THE new general hospital which opened in Poole 50 years ago was a huge facility.

It had 508 beds– including 52 maternity beds with 16 special care baby beds, and a 50-bed isolation unit.

Near the main hospital building was a 13-storey nursing building, providing homes for 202 nurses, as well as the Cornelia Home for 50 nurses. There were flats for six married doctors and penthouse accommodation above the main hospital for 14 single doctors.

A booklet issued at the time Poole General Hospital opened also showed how busy the place would be. It was expecting to admit 13,500 inpatients a year, staying an average of 12 days.

There would be 1,800 day patients treated and 140,000 outpatients seen, with 40,000 expected at the accident department that would be the main emergency centre for Poole and Bournemouth.

There would be 2,500 meals produced every day, while 4.5m cubic feet of accommodation had to be cleaned and serviced.

The whole project cost £4.5million in 1969 money.

Its staff included 50 doctors, 525 nurses, 100 other professionals and technical services staff, 400 in catering, domestic and supply services and 80 administration and clerical workers.

“This new hospital is a comprehensive district general hospital which, together with various other general hospitals, will serve the 380,000 people in the Bournemouth and East Dorset Group,” the booklet said.

“Ultimately a second new district general hospital will be built in Bournemouth to replace some of the older hospitals and meet the needs of an expected increase in population.”

Many departments would be working through the night, the booklet noted.

It added: “A famous surgeon once stated – when asked his occupation – that he was an ‘artist’ and as such felt the romance and peace of the ‘hospital at night’ was a great stimulus to his work and provided an atmosphere in which he was able to carry out some of his greatest surgical feast.”

The hospital would have one of the few automated pathology labs in the country, as well as a state-of-the-art radiotherapy facility. “The hospital would never boast that this service is unique or better than elsewhere, but such facilities are not found in every district hospital,” it said.

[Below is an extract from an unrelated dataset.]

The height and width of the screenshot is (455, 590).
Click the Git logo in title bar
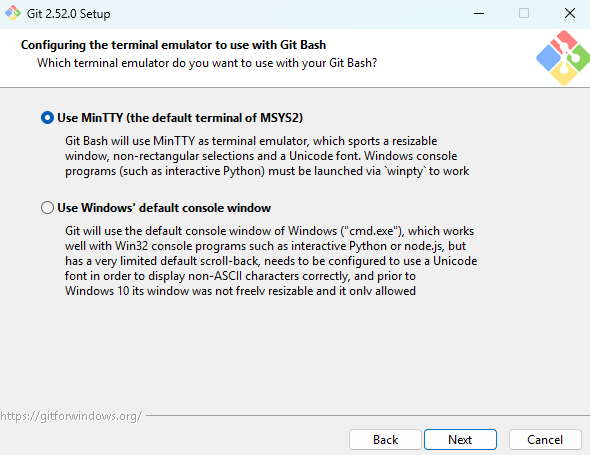pos(13,14)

As well as its hundreds of staff, the new hospital would rely on an army of around 200 volunteers, including lay members of the hospital management committee and members of the Women’s Royal Voluntary Service. Volunteers would do everything from designing and buying stained glass windows for the chapel to driving hospital cars.

That guide to Poole General Hospital set it in the context of the history of healthcare in the town – all the way back to the Black Death of 1348, when councillors bought the tongue of land known as Baiter to set aside as a burial ground.

The Society for the Relief of the Sick was founded in 1815. Later, the Bournemouth Public Dispensary opened “for the medical and surgical needs of the poor of Bournemouth and its neighbourhood”, becoming Royal Victoria Hospital on Poole Road in 1890.

In Poole, Lady Wimborne bought two houses in West Street to become Cornelia Cottage Hospital in 1889. It later moved to market street, a site donated by Lady Wimborne, and became Cornelia Hospital – costing 3s 6d a week for adults or 2s 6d for children.

The new Poole General attracted plenty of interest from the beginning.

In 1970, a delegation from Jerusalem’s General Jewish Hospital visited to see the techniques being used there, and the same year saw filming take place for a BBC Play for Today, The Lie, starring Frank Finlay and Gemma Jones.

That year also saw the first extension at the site, taking the number of beds to nearly 600. And there was a drive to recruit nurses, launched at the brand new Arndale Shopping entre by Jessie Matthews, star of Mrs Dale’s Diary (by then renamed The Dales) on the radio.

Plans for a postgraduate building and medical education centre were approved that same year, while DJ Ed Stewart called in to make a recording for a future episode of Junior Choice on the radio.

In 1971, health chiefs meeting in Bournemouth decided there should be one major accident centre in the area, at Poole General.

A similar decision – this time in favour of Royal Bournemouth Hospital – would be made ahead of Poole Hospital’s half-century.